Investment dealer Canaccord Capital Inc., which recently completed its initial public stock offering, is reporting a first-quarter profit of $8.4 million.

For the quarter ended June 30, the company said earnings amounted to 23¢ a share, compared with a loss of $400,000 or 2¢ per share a year earlier.

Revenue rose to $80.6 million from $51.5 million.

“Our performance is a reflection of the momentum our firm has sustained and validates our strategy,” chairman and CEO Peter Brown said in a news release.

Canaccord completed its initial public offering of shares on the Toronto Stock Exchange on June 30, raising about $70 million.

“Despite the distractions and effort involved in taking a company public, our employees generated a $29.1 million, or 57%, increase in revenue over the first quarter a year ago,” said Michael Greenwood, president and chief operating officer.

In its first conference call as a public company today, Canaccord disclosed that it is working on a number of acquisition possibilities, although actual deals appear to be far off.

Brown noted that the firm has lots of cash, which it needs to put to work, and he said the company is constantly in the market for acquisitions.

However, Brown noted that its deals in the past have usually come in down markets when sellers are more motivated. He said that Canaccord expects the ranks of 160 or so independent firms to shrink when the market hits its next downturn.

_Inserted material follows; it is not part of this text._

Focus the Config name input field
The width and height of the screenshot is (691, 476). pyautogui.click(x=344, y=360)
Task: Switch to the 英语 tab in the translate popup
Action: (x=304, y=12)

Brown reported that the firm is in early stage discussions with a few firms, but that the deals “may or may not happen”. In the meantime it is actively talking with firms, and doing other things that will make it easier to get deals done when the time is right, such as serving as the back office to a number of firms.

Short of acquiring firms, Brown noted that Canaccord is also actively recruiting from rivals on the Street, and that he’s very pleased with the quality of people it has been able to attract.

Canaccord president and COO, Mike Greenwood, noted that the firm has been upgrading the quality of its sales force over the past six months, replacing low-end producers with more productive reps who are able to help it grow assets under administration and expand its fee-based business. Canaccord has also been actively recruiting investment bankers to its U.K. division. Greenwood reported that it is in the midst of adding five new bankers, who are a team it has wooed from Credit Lyonnais.

Brown said that the U.K. market is one of its biggest capital market opportunities, both because deals are agency deals, rather than bought deals, and they rarely syndicated in that market (so it keeps 100% of underwriting commissions); and, the small and mid-cap market appears to be under-served by the traditional banking firms.

Greenwood said that its registered trader business was the firm’s one weak spot, with negative gross revenue in the quarter. He noted that it has scaled back its capital allocated to this business, and is reviewing its strategy and performance in this business.